5 Frugal Lessons I Learned From Aldi
When I was kid, the prospect of shopping at Aldi with my mom filled me with a conflicting sense of excitement and dread. I liked the feeling that I could indulge more of my wants since the prices were so low. But I also had the requisite preteen and teenage angst of being seen in a store that so starkly catered to the budget-conscious. Suffice it to say, I am no longer conflicted.
For those of you who don’t live near an Aldi store or who’ve never had the pleasure of shopping from a loading pallet, let me give you a bit of background on the company. Aldi is short for Albrecht Discount, a grocery chain founded in 1950s in Germany by brothers Karl and Theo Albrecht. Aldi stores are all about no-frills grocery shopping, featuring a focused selection of food basics with limited brand offerings and serious cost efficiencies. Today, the Aldi Group owns 8,210 stores worldwide and is growing steadily.

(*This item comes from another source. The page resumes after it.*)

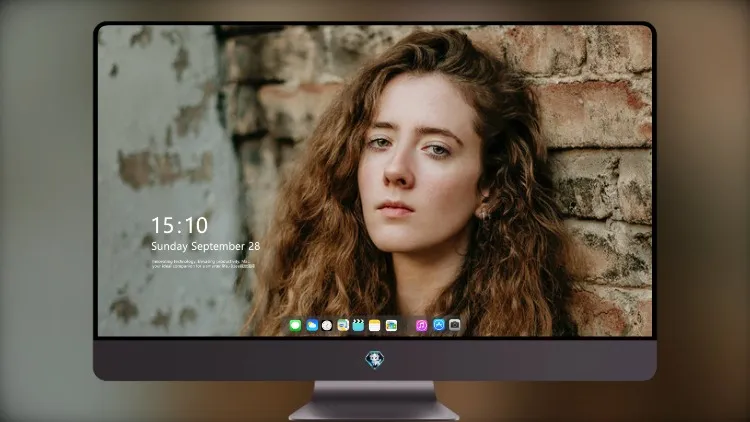Launch the gray Camera app icon
The image size is (750, 422).
(x=455, y=325)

As I’ve matured into an unabashed Aldi fan, let me share with you the five lessons Aldi has taught me about frugality. Other stores take note; there’s something to be learned here. (See also: 5 Things Other Grocery Stores Should Steal From Trader Joe's)
1. Simplicity Wins
Aldi doesn’t try to create a shopping "experience." Rather, it tries — quite successfully — to give shoppers a reasonable selection of food staples at amazingly low prices. You’re quite literally shopping in a small warehouse — off of loading pallets with the products’ shipping boxes cut open for display. No shelves, no top-40 music, no deli, no coffee shop, no florist, no free samples, no kidding. It’s wonderful. Aldi’s bare-bones business approach is an island of sanity in a world filled with commercial noise and every conceivable distraction. The smaller selection of house brands mixed with some brand names allows the stores to have a smaller footprint, reduce labor costs, and minimize elaborate pricing and inventory systems. The goal is clean, clear, and simple — control costs.
2. DIY Saves Money
Shopping without much floor help and bagging your own groceries is just part of the simplicity ethos that defines the Aldi shopping experience. With few exceptions, you’re on your own in an Aldi store (just the way I like it), and this DIY approach to shopping saves you money.
3. Less Is More
To shoppers accustomed to having 75 selections of soup, offering just four might sound heretical. But haven’t we all been faced with “analysis paralysis” in the soup or cereal aisle? It’s perversely liberating to have one brand of corn flakes to “choose” from. The choice is either to buy or not to buy.
4. Make Do
Since Aldi stores don’t have 15 types of cheese or 12 different kinds of tomatoes, shoppers learn to be creative and flexible. I imagine many shoppers’ meal plans and recipes are amended based upon what’s available in the stores. It harkens back to that old mantra of “make do, or do without.” Though this may not your preferred way prepare for a formal dinner party, it’s a cost-effective and smart way to manage the day-to-day family food budget.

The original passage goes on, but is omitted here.